Leave out the pictures and copy each record below exactly.

☆ ☆ ☆

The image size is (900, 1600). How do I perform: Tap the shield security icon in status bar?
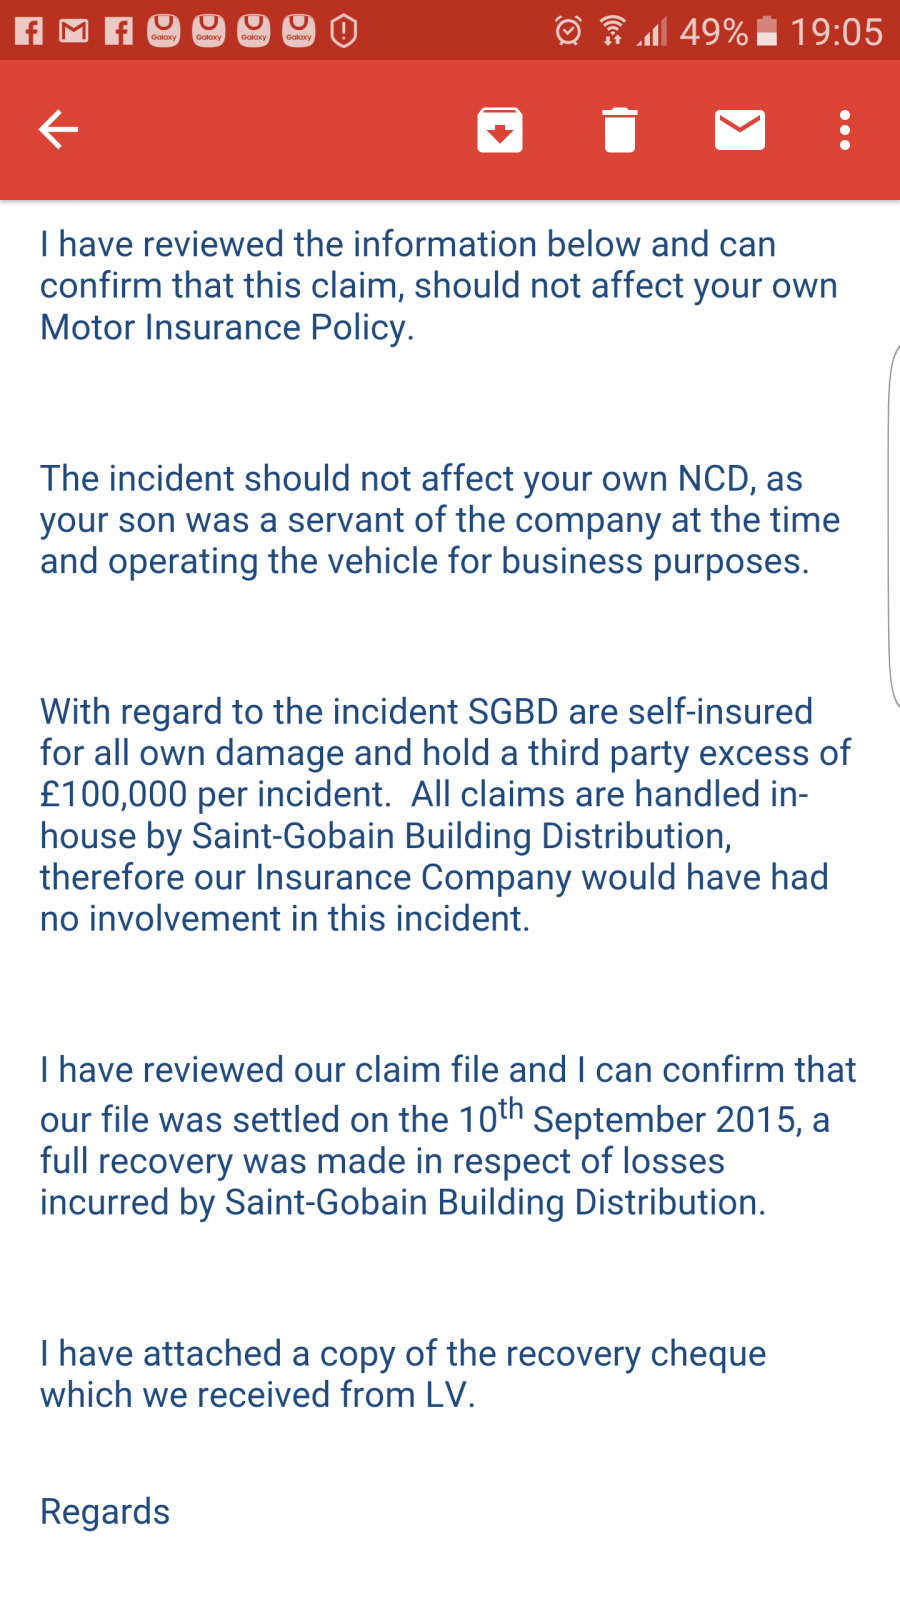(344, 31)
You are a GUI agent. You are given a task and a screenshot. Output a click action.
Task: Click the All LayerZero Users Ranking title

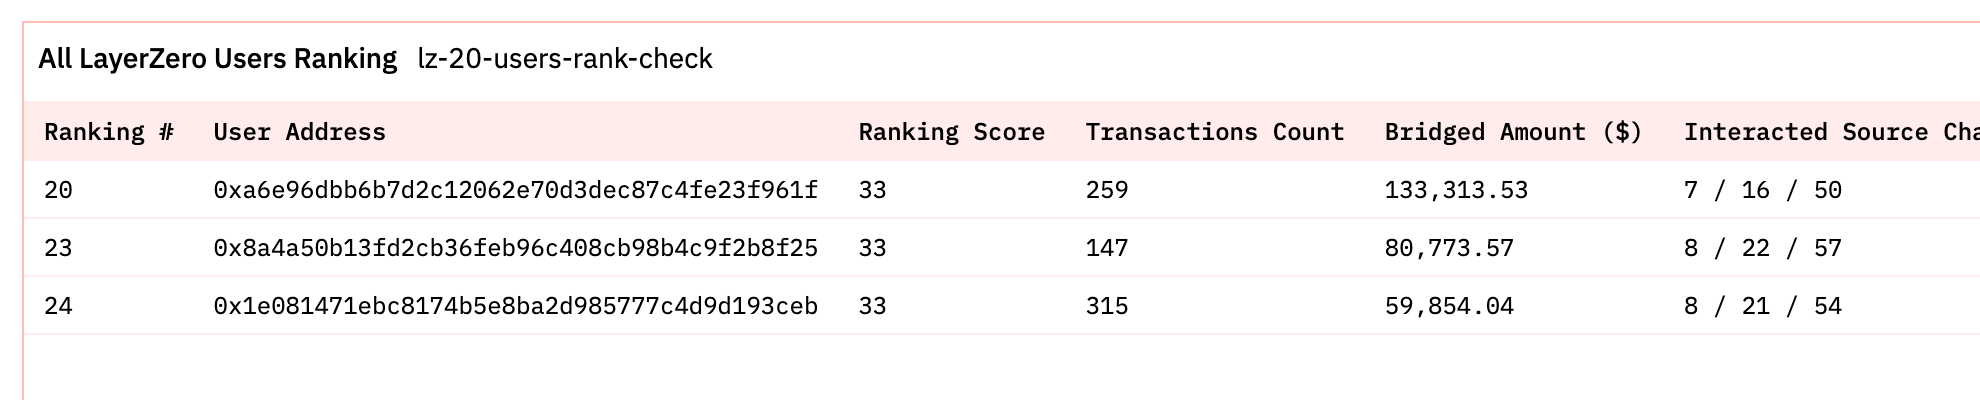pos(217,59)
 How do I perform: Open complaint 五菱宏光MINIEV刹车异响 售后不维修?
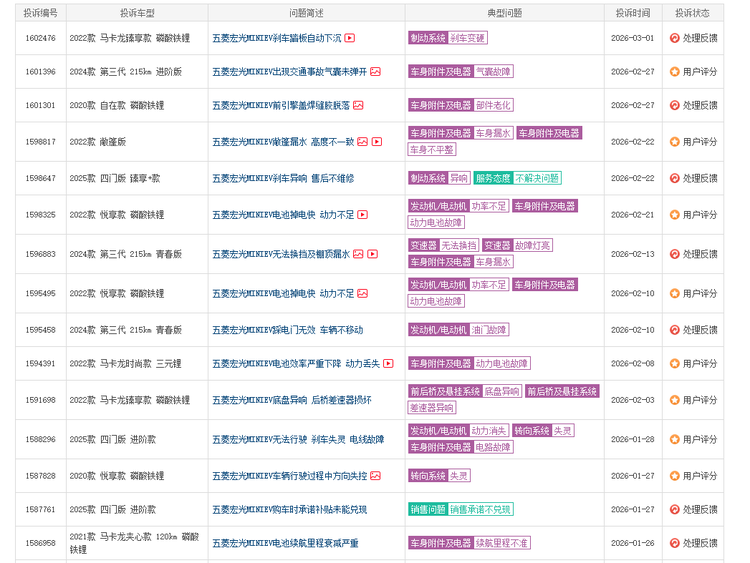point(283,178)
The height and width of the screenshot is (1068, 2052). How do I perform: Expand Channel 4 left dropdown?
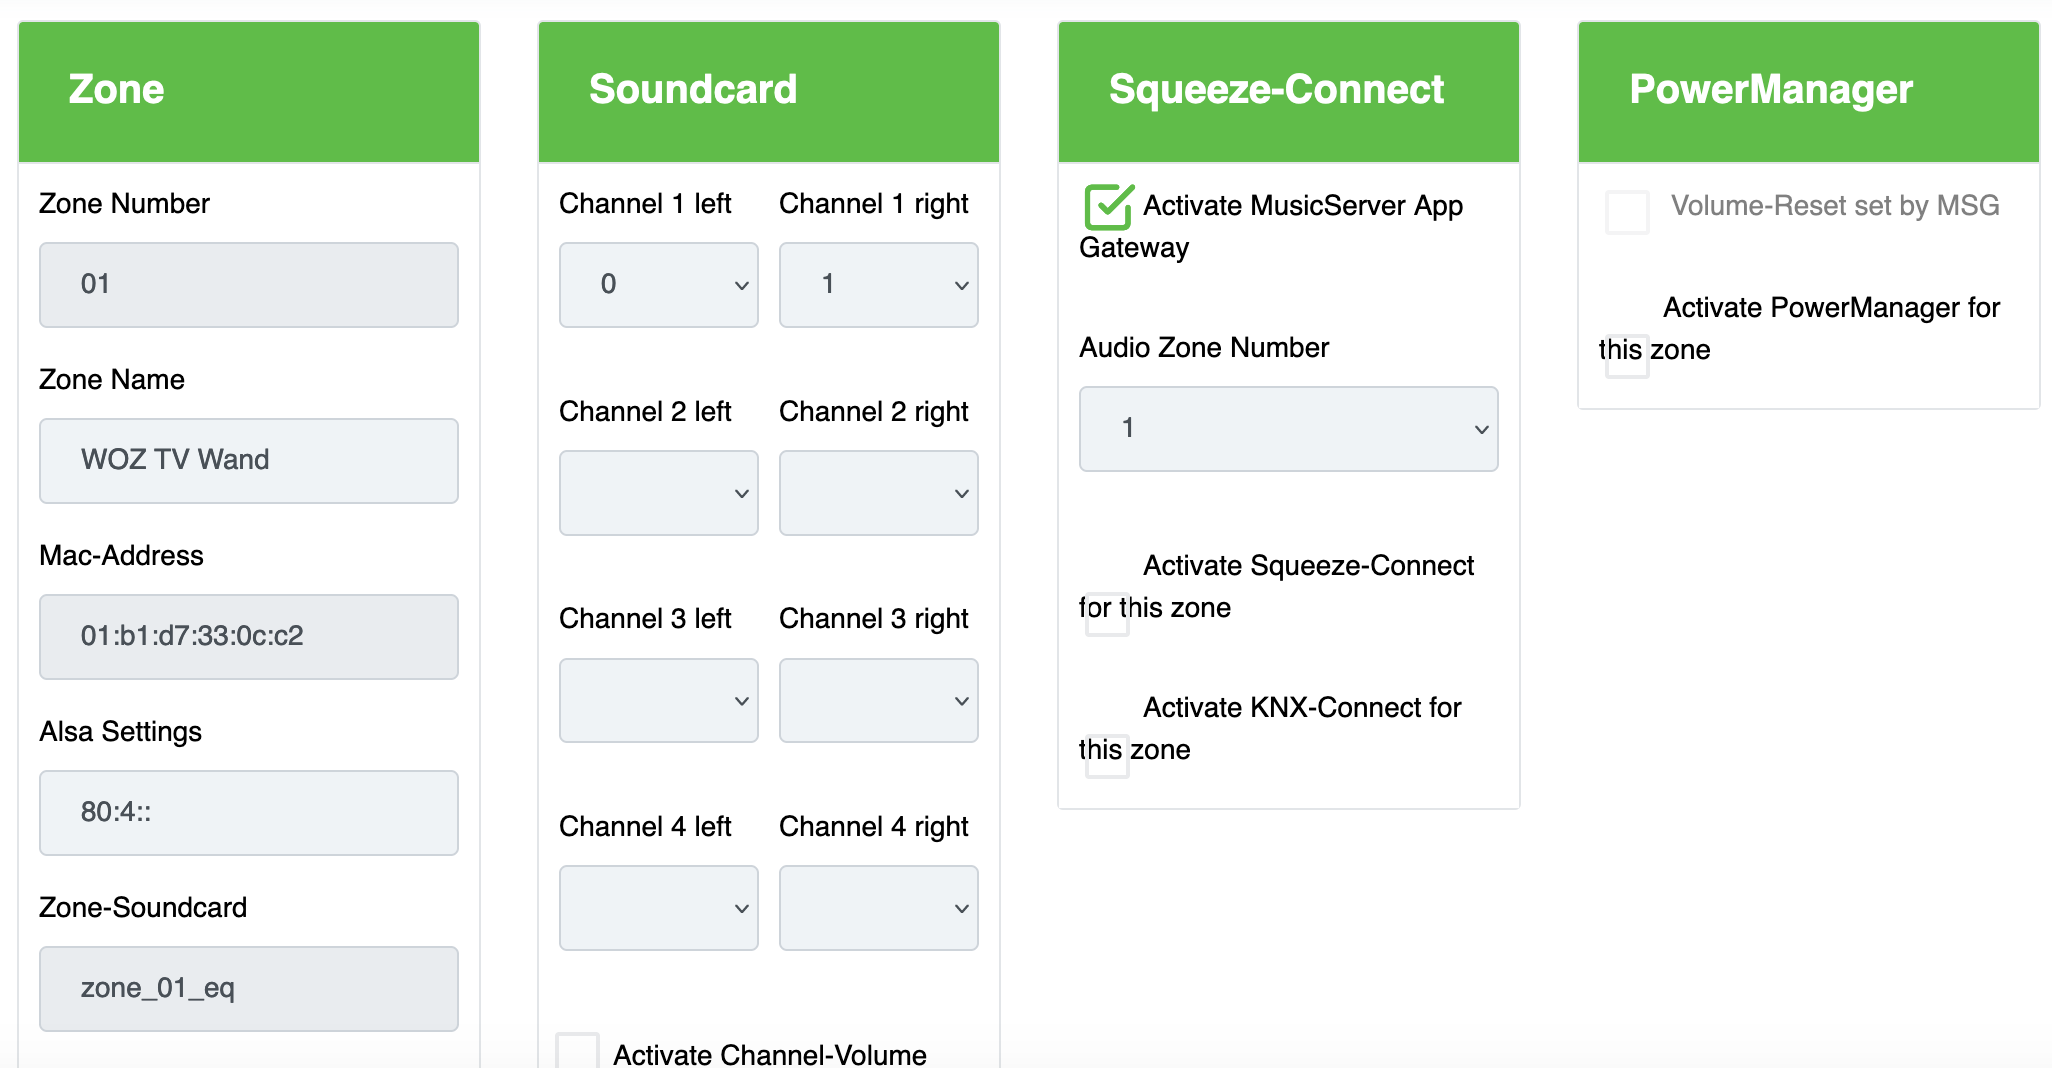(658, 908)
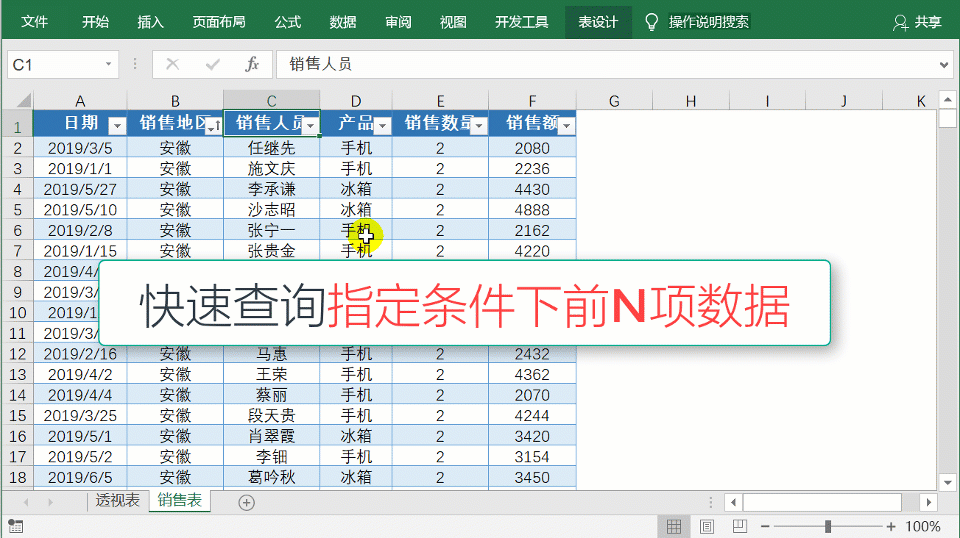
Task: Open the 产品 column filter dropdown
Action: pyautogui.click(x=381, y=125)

☆ ☆ ☆

» Response to this task
The image size is (900, 1600). How do I perform: Tap the shield security icon in status bar?
(344, 31)
You are a GUI agent. You are given a task and a screenshot. Output a click action.
Task: Click the All LayerZero Users Ranking title

pos(217,59)
 How do I perform: Open complaint 五菱宏光MINIEV刹车异响 售后不维修?
point(283,178)
The height and width of the screenshot is (1068, 2052). How do I perform: Expand Channel 4 left dropdown?
(658, 908)
Task: Open the 产品 column filter dropdown
Action: pyautogui.click(x=381, y=125)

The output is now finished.